When so considered, the evidence does not justify such a finding. An inference may reasonably be drawn from the plaintiff’s testimony that the hockey puck which struck her was driven along the corridor and against her ankle as the result of its being struck with a hockey stick by one of the boys whom she thereafter observed running in the corridor. Such activity by a group of boys in the corridor made it an unsafe place for use as a corridor by the plaintiff and other invitees of the city and the Authority, but there is no showing of any knowledge of this condition in the corridor by the city or the Authority or that either could have discovered it by the exercise of reasonable care in inspecting the corridors. The plaintiff had passed along this very corridor five minutes earlier and had not observed the boys. Subsequently, she walked from the door of *501the hospitality room to the point where she was struck without noticing their play. There is nothing to show that anyone saw these boys or any others playing in the corridor with hockey sticks and pucks or in any other dangerous manner on this evening before the plaintiff was struck.
The plaintiff did testify that Mr. Gilland told her, when she informed him of her injury, that “they had been playing in the hallways before with hockey sticks and pucks.” This was admitted in evidence over objection by the city and the Authority. It is not necessary to pass upon the validity of these objections, for, even though incompetent, this evidence was admitted and must be considered as if competent for the purpose of the motion for judgment of nonsuit. Ballard v. Ballard, 230 N.C. 629, 55 S.E. 2d 316. It must, for this purpose, be taken as true notwithstanding the testimony by Mr. Gilland, called as a witness by the plaintiff, that he had never seen or been told of children playing with these things in the vicinity of the hospitality room. Conflicts in evidence offered by the plaintiff must be resolved in her favor for the purposes of this motion. Coleman v. Colonial Stores, 259 N.C. 241, 130 S.E. 2d 338. Nevertheless, this shows nothing as to when or how long such activities were observed. There is nothing to show that the city and the Authority did not on such occasion, whenever it was, move promptly and effectively to stop the dangerous activity. There is nothing to show that this same group of boys was involved in the former play or that the city or the Authority had any reason to suppose it would recur.

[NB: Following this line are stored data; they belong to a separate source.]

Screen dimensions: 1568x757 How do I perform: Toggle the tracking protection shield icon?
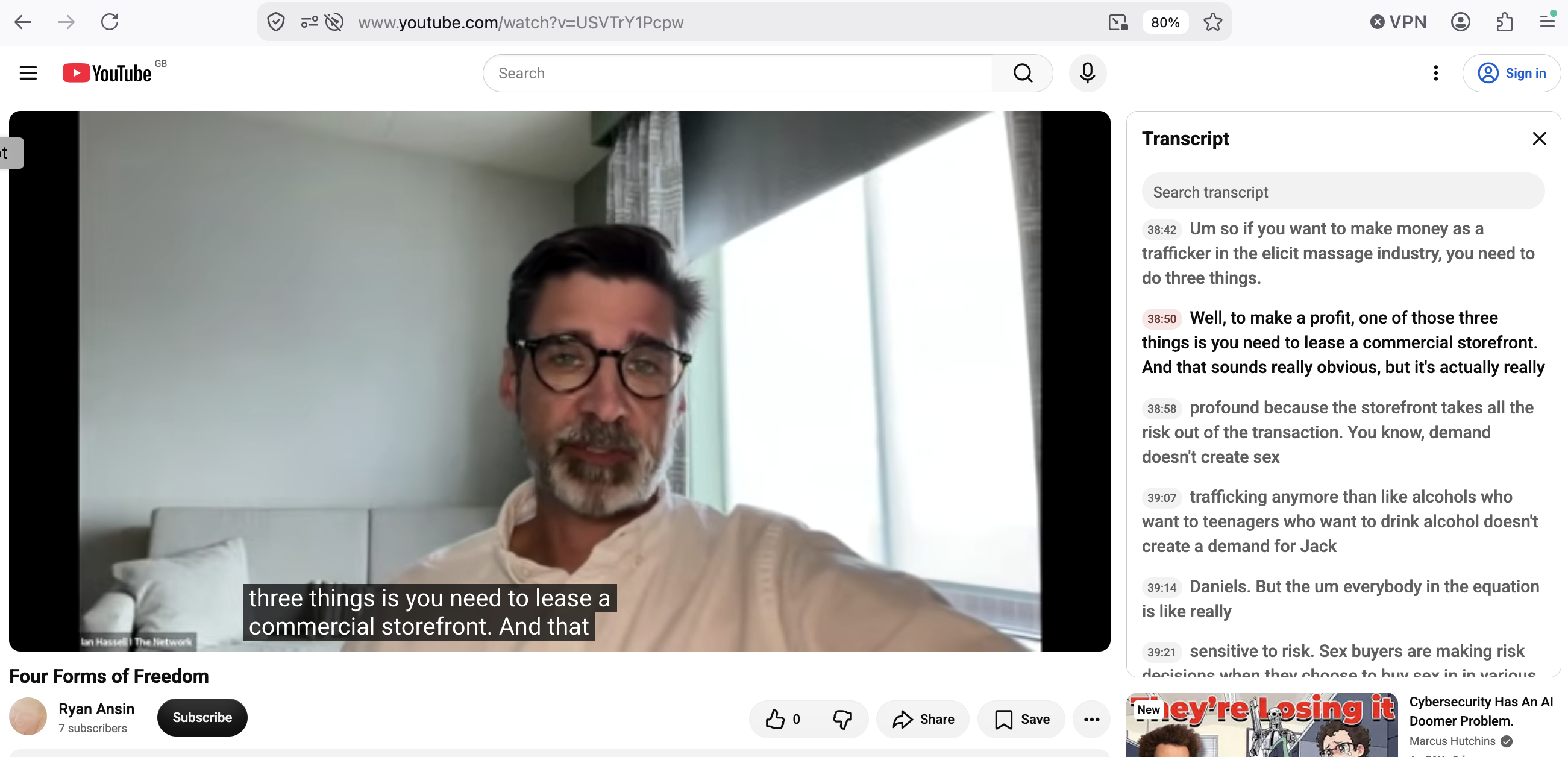tap(276, 22)
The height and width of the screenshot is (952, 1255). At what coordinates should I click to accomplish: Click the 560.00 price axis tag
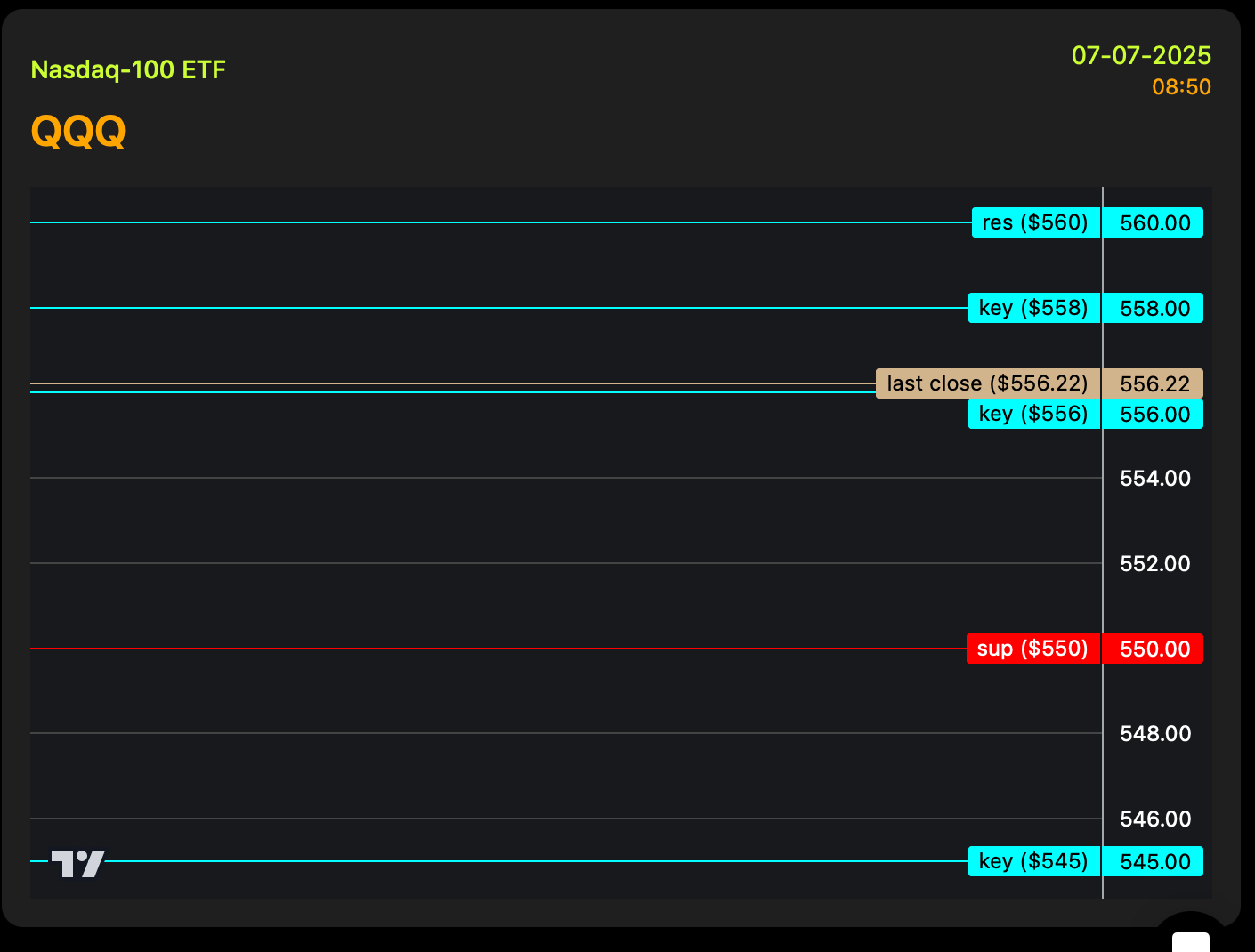click(1154, 222)
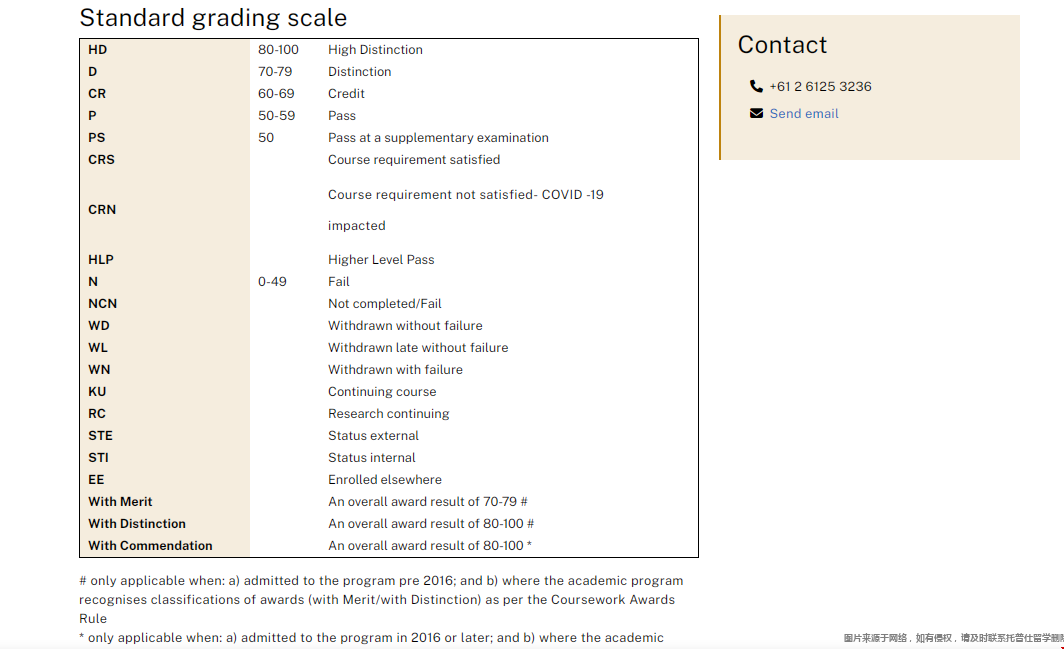Screen dimensions: 1064x649
Task: Click the With Merit row label
Action: [x=120, y=502]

The testimony that on unspecified occasions some boys' had been observed kicking paper cups about in a corridor of the Coliseum does riot justify an inference that such activity was either danger-our or recurring or known to the city or the Authority.
The evidence offered by the plaintiff is, therefore, not sufficient to justify a finding that a condition precedent to her right to recover from the city or the Authority existed. Therefore, the motions of the city and the Authority for judgment of nonsuit should have been granted.